__EXERCISE INSTRUCTIONS__:
When you reach the line in the listing below that contains "The height and width of the screenshot is (600, 800).", begin returning lines exactly as written, and stop after the line that contains "Open Đổi mảnh". Return no other lines.
**** MATERIAL SUPPLIED
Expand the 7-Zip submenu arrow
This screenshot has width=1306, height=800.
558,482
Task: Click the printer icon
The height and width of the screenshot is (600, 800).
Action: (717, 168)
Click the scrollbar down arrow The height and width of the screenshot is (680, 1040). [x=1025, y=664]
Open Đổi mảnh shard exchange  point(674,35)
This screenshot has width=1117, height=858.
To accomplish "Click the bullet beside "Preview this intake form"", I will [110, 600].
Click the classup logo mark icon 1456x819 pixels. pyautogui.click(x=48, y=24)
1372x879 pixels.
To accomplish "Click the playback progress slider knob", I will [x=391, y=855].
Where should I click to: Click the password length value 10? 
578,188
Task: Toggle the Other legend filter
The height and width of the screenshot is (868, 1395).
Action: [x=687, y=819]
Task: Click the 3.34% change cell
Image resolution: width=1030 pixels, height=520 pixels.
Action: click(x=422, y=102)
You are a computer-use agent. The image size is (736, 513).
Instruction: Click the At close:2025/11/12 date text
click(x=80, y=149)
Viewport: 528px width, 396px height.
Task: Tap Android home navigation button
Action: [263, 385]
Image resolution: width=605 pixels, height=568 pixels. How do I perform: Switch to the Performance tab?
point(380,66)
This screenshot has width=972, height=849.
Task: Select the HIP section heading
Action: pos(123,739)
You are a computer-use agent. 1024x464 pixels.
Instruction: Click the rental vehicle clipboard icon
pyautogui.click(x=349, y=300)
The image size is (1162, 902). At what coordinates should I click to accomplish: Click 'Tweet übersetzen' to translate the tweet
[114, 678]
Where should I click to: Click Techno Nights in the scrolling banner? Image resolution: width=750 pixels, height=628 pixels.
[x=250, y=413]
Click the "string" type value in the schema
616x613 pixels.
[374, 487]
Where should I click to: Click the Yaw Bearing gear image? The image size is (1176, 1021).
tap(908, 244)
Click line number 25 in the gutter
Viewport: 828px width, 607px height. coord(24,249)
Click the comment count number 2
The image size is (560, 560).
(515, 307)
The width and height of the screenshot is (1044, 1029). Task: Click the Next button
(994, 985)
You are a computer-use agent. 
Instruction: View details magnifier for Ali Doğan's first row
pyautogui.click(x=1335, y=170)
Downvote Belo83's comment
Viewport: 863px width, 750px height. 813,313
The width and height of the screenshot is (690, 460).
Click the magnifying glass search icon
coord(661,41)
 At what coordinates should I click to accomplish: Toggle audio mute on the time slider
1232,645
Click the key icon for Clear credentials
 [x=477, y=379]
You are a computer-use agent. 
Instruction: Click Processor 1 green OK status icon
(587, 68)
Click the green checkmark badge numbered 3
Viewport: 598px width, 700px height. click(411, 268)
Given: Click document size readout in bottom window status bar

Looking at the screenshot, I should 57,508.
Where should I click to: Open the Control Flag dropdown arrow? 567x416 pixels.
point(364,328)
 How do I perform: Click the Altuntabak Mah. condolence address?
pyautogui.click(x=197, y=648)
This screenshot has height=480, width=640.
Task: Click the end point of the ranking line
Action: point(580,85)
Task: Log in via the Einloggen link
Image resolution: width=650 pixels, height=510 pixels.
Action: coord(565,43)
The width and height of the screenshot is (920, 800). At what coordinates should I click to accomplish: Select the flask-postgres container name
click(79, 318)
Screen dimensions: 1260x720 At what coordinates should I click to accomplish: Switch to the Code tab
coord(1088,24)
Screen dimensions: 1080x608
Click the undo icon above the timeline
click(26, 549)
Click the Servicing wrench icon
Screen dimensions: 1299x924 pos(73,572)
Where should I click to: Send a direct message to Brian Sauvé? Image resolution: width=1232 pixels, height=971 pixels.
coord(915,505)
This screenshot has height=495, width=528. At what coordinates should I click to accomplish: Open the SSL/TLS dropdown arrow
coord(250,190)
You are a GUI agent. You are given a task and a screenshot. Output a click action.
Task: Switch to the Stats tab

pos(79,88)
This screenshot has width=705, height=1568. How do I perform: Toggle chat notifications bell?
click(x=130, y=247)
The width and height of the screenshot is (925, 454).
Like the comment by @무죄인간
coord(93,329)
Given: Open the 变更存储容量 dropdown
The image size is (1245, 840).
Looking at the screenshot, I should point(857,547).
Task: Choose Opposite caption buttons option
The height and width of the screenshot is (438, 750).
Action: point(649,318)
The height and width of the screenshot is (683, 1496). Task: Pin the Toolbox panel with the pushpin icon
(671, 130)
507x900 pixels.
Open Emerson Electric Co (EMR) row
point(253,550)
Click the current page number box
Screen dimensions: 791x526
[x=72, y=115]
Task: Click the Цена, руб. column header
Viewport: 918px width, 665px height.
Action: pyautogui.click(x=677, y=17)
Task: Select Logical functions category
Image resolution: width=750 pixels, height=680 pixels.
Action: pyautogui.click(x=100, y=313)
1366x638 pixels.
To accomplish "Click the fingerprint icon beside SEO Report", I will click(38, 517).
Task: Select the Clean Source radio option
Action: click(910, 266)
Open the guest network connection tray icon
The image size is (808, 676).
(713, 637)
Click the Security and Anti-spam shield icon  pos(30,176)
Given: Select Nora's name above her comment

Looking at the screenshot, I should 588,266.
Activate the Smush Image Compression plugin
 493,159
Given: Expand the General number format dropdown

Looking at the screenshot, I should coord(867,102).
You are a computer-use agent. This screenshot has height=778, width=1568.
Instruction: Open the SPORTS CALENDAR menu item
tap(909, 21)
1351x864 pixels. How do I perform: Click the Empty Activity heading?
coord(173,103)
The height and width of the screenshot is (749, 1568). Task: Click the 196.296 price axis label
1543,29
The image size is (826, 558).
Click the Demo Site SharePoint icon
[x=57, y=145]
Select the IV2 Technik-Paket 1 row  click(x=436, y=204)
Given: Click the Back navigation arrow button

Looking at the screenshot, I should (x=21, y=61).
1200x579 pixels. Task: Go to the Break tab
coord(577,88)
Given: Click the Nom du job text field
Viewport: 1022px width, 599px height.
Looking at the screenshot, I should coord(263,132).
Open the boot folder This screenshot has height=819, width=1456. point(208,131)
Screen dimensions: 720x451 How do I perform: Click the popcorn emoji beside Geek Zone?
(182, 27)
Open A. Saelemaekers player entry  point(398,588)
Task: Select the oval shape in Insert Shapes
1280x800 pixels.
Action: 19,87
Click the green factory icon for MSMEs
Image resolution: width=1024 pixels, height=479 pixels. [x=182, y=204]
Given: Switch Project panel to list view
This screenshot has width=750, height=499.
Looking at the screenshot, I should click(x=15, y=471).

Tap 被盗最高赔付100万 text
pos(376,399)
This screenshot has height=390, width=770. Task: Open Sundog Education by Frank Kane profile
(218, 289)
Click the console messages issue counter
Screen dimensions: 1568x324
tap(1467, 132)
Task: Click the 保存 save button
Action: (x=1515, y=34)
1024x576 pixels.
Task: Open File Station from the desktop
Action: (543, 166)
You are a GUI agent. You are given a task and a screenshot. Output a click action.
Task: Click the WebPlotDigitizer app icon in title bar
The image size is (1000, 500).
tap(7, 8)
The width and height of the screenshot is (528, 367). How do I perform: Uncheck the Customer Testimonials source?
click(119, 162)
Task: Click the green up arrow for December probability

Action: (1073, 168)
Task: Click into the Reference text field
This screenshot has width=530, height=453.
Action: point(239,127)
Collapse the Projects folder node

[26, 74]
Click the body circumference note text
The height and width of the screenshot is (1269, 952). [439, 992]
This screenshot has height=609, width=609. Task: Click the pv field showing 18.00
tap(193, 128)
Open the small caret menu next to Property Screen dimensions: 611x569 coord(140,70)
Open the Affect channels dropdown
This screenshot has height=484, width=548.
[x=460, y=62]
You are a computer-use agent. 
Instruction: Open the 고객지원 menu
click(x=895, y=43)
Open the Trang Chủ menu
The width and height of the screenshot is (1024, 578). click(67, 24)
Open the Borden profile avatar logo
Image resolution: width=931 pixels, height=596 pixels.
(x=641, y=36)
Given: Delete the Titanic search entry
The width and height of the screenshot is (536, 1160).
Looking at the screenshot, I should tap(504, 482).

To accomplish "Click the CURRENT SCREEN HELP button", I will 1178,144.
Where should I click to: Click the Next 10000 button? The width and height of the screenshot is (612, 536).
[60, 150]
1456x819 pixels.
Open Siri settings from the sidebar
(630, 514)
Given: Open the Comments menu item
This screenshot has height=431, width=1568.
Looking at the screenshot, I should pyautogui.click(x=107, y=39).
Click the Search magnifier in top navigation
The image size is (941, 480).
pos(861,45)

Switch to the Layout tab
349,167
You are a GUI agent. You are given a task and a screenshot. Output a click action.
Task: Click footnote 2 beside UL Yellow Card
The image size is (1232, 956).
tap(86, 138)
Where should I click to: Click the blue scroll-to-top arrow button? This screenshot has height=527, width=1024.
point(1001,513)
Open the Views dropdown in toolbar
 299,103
********
__TASK RESPONSE__:
The height and width of the screenshot is (600, 800).
Action: (717, 168)
Click the scrollbar down arrow The height and width of the screenshot is (680, 1040). [x=1025, y=664]
Open Đổi mảnh shard exchange  point(674,35)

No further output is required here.